Tony: So traditionally the world has been driven by value chains. Where somebody makes something, somebody distributes it, somebody sells it to someone, somebody buys it. There’s been this distinction of either you’re on the production end or you’re on the consumer end of the spectrum. And I think the movement that we’re connected to, that’s much bigger than just CouchSurfing, although CouchSurfing lives and breathes it, is that everyone in our community is both. We’re creating experiences, and we’re also happily experiencing them ourselves. What the technology does is it takes out all the middle men, just destroys the value chain and says that people can reach one another and that we can build a system that makes that work really well. That’s such a fundamental shift economically in the way the world works that it creates a huge amount of opportunity.

CouchSurfing already has something that nobody else has. It already has changed the world. And that’s extremely valuable. Our investors want to see CouchSurfing become something that really revolutionizes how people travel and connect. They’re looking at the power of that idea to create something totally new and essential.

Meredith: So how would you summarize what this means for us, getting the new round of funding? You mentioned that it’s a step forward but it’s also a return to basics; could you go back to that and talk a little bit more about what this moment is about for the organization and for the community?

Tony: I want us to start thinking about next June, now. And deliver on that, and match what we do with what we’re saying, and give people stuff that’s going to come true. This is going to be a steady process. We’re in it, we’ve gone from thinking about weeks and months to thinking about the next two years. We’re thinking about CouchSurfing as something that we can think about long term, not just handling where we’re at right now.

Beginning this fall, we’re really going to be strengthening the tools that are available on the website. Making them more reliable, making them easier to use. By having this new platform [Ed. note: the new code base that the engineering team is building] we will finally be able to operate in a way that’s not based on building features, but actually a process of iterating on our service, responding to things that aren’t working the way we hoped and constantly improving things. So instead of working in a vacuum, for the first time we’ll really be able to build something dynamically with the community, and respond, and be involved so that things continually get better.

Meredith: When you say working with the community, what will that look like? What are your plans to improve that conversation?

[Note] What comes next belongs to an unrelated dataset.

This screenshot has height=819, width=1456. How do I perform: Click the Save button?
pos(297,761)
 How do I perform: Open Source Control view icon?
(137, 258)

Tony: Building things that people use and using the analytics to understand what is and isn’t working is really vital. Because there’s an answer as to whether or not this solution is better than that, or what have you. But it’s not actually possible from my experience to iterate or tune your way to a major shift. So you do two things at the same time. You have to actually take risks and innovate and try things that are non-linear. And then on top of that you’ve got to be able to twist and turn and optimize and test your way to something better. So we have to do both. The non-linear pieces come from our ability to understand what people really are doing in the system and want to be able to do, and so that comes from being CouchSurfers ourselves and from working closely with CouchSurfers. How we actually make it easy, approachable, functional, fluid, efficient, those are things we can get from metrics. But a lot of the big ideas really do have to come from CouchSurfers. We need to make sure we are working on better ways to get those ideas to the surface, and that’s something I want to be sure we do.